The Graph-Embedded Hazard Model (GEHM): Stochastic Network Survival Dynamics on Economic Graphs

TL;DR

This paper introduces a novel nonlinear stochastic PDE-SDE framework for modeling survival dynamics on economic networks, revealing how network topology influences stability and risk of explosive failures.

Contribution

It develops a new mathematical model coupling graph-based diffusion with stochastic drift, providing theoretical analysis and numerical validation for survival behavior on economic graphs.

Findings

Hub dominance increases nonlinear gradients and reduces stability margins.

Heavy-tailed survival distributions emerge in scale-free networks.
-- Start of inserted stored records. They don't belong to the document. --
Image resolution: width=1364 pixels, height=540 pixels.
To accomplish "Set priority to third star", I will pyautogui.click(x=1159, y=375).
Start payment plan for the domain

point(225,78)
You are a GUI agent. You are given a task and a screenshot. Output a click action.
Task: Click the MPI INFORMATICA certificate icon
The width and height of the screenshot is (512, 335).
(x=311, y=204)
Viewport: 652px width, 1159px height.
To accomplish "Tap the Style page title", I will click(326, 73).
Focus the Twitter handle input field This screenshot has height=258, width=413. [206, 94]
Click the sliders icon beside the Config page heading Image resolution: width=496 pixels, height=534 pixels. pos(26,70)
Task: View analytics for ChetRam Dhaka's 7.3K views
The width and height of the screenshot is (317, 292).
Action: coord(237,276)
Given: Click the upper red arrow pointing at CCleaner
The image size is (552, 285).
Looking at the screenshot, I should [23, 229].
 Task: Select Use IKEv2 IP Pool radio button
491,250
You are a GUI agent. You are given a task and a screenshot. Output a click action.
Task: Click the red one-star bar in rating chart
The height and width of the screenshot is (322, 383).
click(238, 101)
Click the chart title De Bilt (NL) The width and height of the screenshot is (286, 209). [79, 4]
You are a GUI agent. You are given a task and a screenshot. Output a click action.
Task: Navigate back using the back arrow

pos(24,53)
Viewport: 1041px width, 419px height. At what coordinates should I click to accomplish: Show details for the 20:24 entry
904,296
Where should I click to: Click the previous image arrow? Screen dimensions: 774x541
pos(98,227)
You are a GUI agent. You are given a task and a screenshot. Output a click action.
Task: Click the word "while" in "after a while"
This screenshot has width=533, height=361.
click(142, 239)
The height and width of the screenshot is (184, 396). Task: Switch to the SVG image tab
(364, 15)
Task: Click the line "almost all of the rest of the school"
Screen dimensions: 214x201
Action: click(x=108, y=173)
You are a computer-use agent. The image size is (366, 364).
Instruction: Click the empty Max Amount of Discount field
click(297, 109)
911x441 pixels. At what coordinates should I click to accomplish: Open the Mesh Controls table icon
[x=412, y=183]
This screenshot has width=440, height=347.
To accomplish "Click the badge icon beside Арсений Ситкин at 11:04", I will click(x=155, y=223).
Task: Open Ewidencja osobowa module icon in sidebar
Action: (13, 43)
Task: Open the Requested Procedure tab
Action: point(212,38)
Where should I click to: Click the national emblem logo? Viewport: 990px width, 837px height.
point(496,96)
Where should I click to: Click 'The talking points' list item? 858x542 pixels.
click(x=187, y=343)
Explosive behavior can occur under certain network conditions.

Abstract

This paper develops a nonlinear evolution framework for modelling survival dynamics on weighted economic networks by coupling a graph-based $p$-Laplacian diffusion operator with a stochastic structural drift. The resulting finite-dimensional PDE--SDE system captures how node-level survival reacts to nonlinear diffusion pressures while an aggregate complexity factor evolves according to an It\^o{} process. Using accretive operator theory, nonlinear semigroup methods, and stochastic analysis, we establish existence and uniqueness of mild solutions, derive topology-dependent energy dissipation inequalities, and characterise the stability threshold separating dissipative, critical, amplifying, and explosive regimes. Numerical experiments on Barab\'asi--Albert networks confirm that hub dominance magnifies nonlinear gradients and compresses stability margins, producing heavy-tailed survival distributions and occasional explosive behaviour.